## Text section
** start **

You Mean the Good Gal Wins?
Writer: Dan Abnett
Artist: Lan Medina, Norm Rapmund, Veronica Gandini and Simon Bowland
Cover Price: $3.99
Release Date: July 25, 2018
Ocean Master means murder! Aquaman’s half-brother Orm continues his under-water power play with his sights set on Xebel, the watery kingdom nestled deep within the Bermuda Triangle. Will Mera’s home become Ocean Master’s domain? It’s mano-a-Mera when the Mighty Mermaid duels Orm in the finest royal tradition, with her ward Tula forced to marry the evil Nereus if she loses. Don’t miss this finale to the six-issue miniseries, which flows directly into AQUAMAN #38 this month!
We open the issue with Mera preparing for her big fight with Orm. Well, actually, she seems pretty much ready for a battle of underwater powers and tells Leron just that. It's a very quick setup as we jump right into the ocean version of Gladiator with the Throne of Atlantis on the Line.
I will pause a second a reiterate something that bothered me last issue and continues here. Why in the world would anything that happens in Xebel determine anything that happens in Atlantis?!? Why didn't Dan Abnett push this as just a "winner gets Xebel help" contest and then sort through the semantics of who will sit on the throne when and if they defeat Corin Rath? I just keep imagining Orm winning, defeating Rath and then having a fit when Mera, the actual Queen of Atlantis, still gets the Throne. It may just be my own little nitpick and really, it doesn't matter anyway. I'm sure everyone knows how this is going to play out...I mean, the book isn't called "Orm: King of Atlantis", right?

** end **

## Exercises to complete
#1 According to the comic review, where is the kingdom of Xebel located?
#2 List everyone the comic review credits on its "Artist" line.
#3 Carry the comic review forward from its final sentence, keeping its voice.

## Stored rows
** start **

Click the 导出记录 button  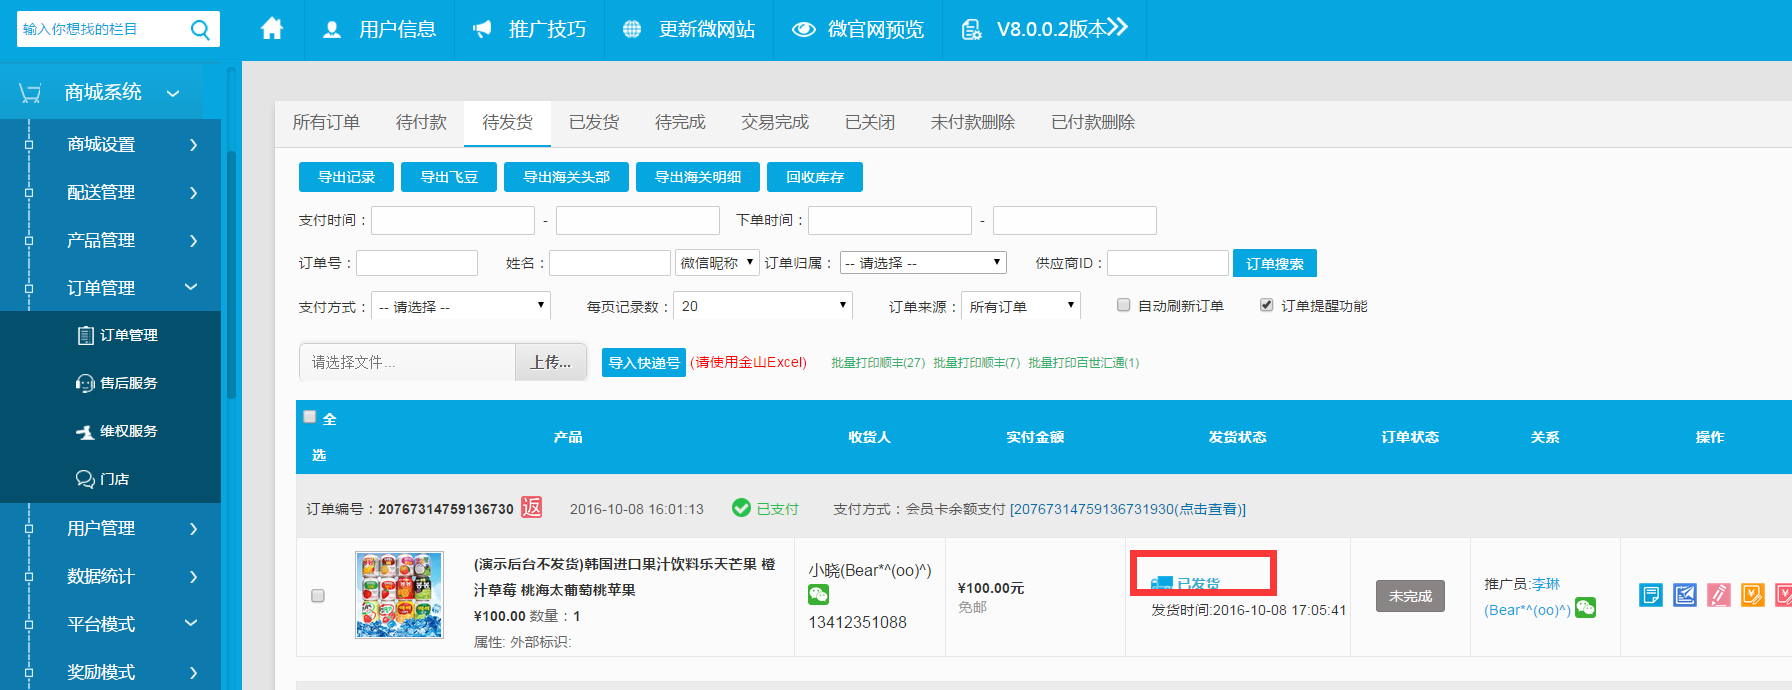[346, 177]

** end **
** start **

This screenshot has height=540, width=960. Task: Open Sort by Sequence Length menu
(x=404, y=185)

** end **

## Response list
#1 Deep within the Bermuda Triangle.

#2 Lan Medina, Norm Rapmund, Veronica Gandini and Simon Bowland

#3
Because of that, I was hoping that Abnett had something up his sleeve that would make this issue and series feel like it was worthwhile on its own, but unfortunately, that's not the case. Orm and Mera fight, talk shit, fight...rinse and repeat. While this is going on, Nerus and Lammia debate, cheat and debate some more. All this is tied together with the same impersonal narration that has slowed the pace of an already slow as hell read.
The fight ends with the cliched "down but not out" moment when Mera realizes that winning the throne isn't what she wants, but what she must do and becomes the Mera we all know and love once more. Dan Abnett picks up to a couple of pieces this book took apart and we end just in time to go off and read the real story in Aquaman #38.
I really had high hopes for this mini-series, but it amounted to nothing if I'm being positive and actually takes some steps back if I'm being realistic. What do I mean? Well, it ends with Orm being put back in the toybox again, but in a way that makes you wonder why he was even in the book in the first place.
My guess is Abnett has plans for him to be the underwater Loki in the next arc, but because of whatever, he just ended up looking like a piece of crap...not in a villain way, but in a very awful, scumbag way. Plus, the ending made Mera look like a bit of a jerk as well...Double Trouble! Overall, though, it's the idea that this was just six issues of nothing but a setup for something we don't see in this book that angered me most.
I liked the art enough. It's one big fight and Lan Medina handles the action well. It didn't harm the story at all, but it wasn't enough to lift this mediocre issue either.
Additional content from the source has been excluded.